** Information provided **
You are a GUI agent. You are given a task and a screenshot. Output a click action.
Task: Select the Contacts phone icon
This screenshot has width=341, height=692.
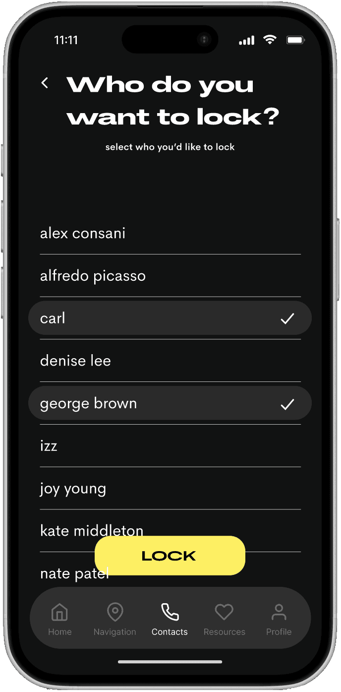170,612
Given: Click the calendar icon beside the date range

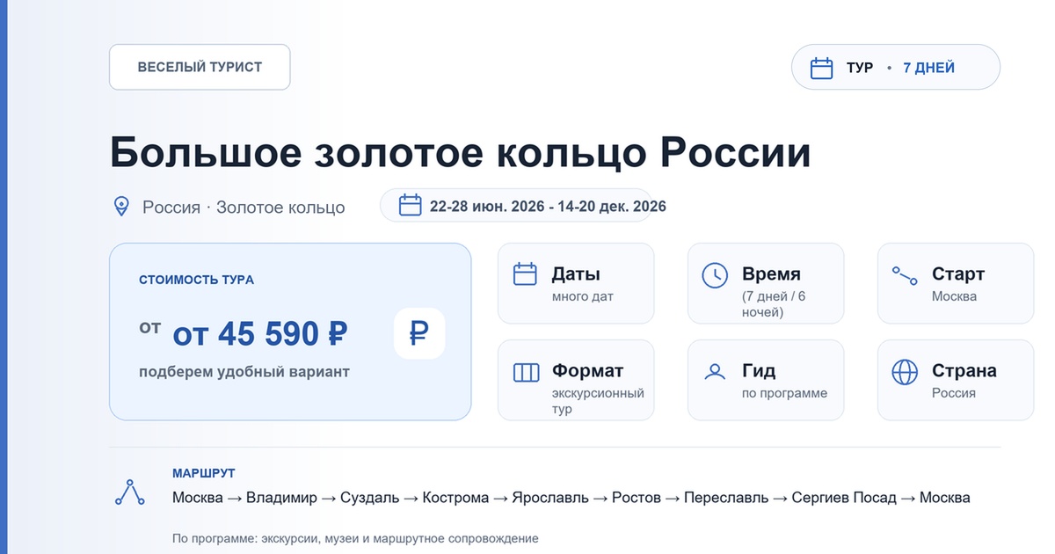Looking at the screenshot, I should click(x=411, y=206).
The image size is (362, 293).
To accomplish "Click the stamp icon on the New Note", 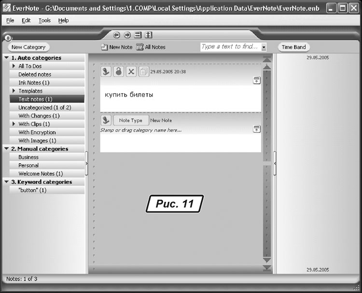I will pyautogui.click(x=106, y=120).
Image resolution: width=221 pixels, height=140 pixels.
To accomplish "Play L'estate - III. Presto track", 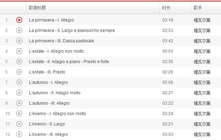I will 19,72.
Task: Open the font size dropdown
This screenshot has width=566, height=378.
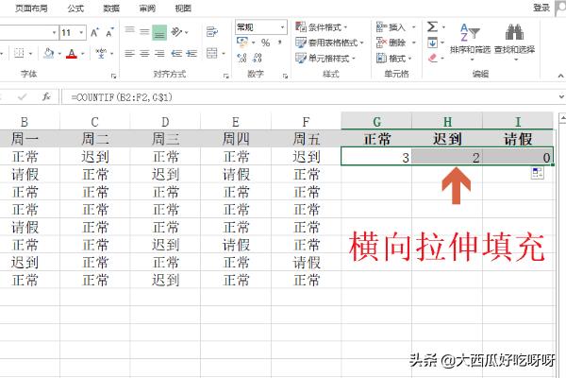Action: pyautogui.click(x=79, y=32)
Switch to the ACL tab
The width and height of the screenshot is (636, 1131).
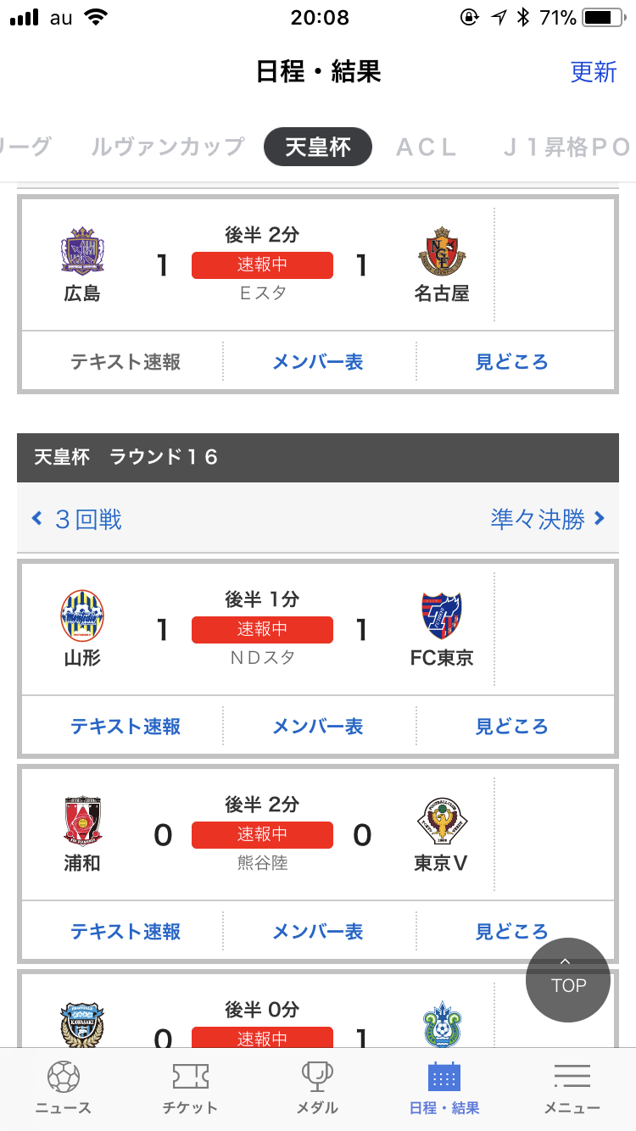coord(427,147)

--

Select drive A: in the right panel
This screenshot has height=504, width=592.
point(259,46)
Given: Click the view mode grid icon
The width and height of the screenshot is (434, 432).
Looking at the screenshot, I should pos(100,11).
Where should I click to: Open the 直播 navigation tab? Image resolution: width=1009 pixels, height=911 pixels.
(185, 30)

** Your task **
Copy out, from the material above, each line in which the string "size" is found.

** Result for this task **
The image size is (362, 293).
Task: Open the font size dropdown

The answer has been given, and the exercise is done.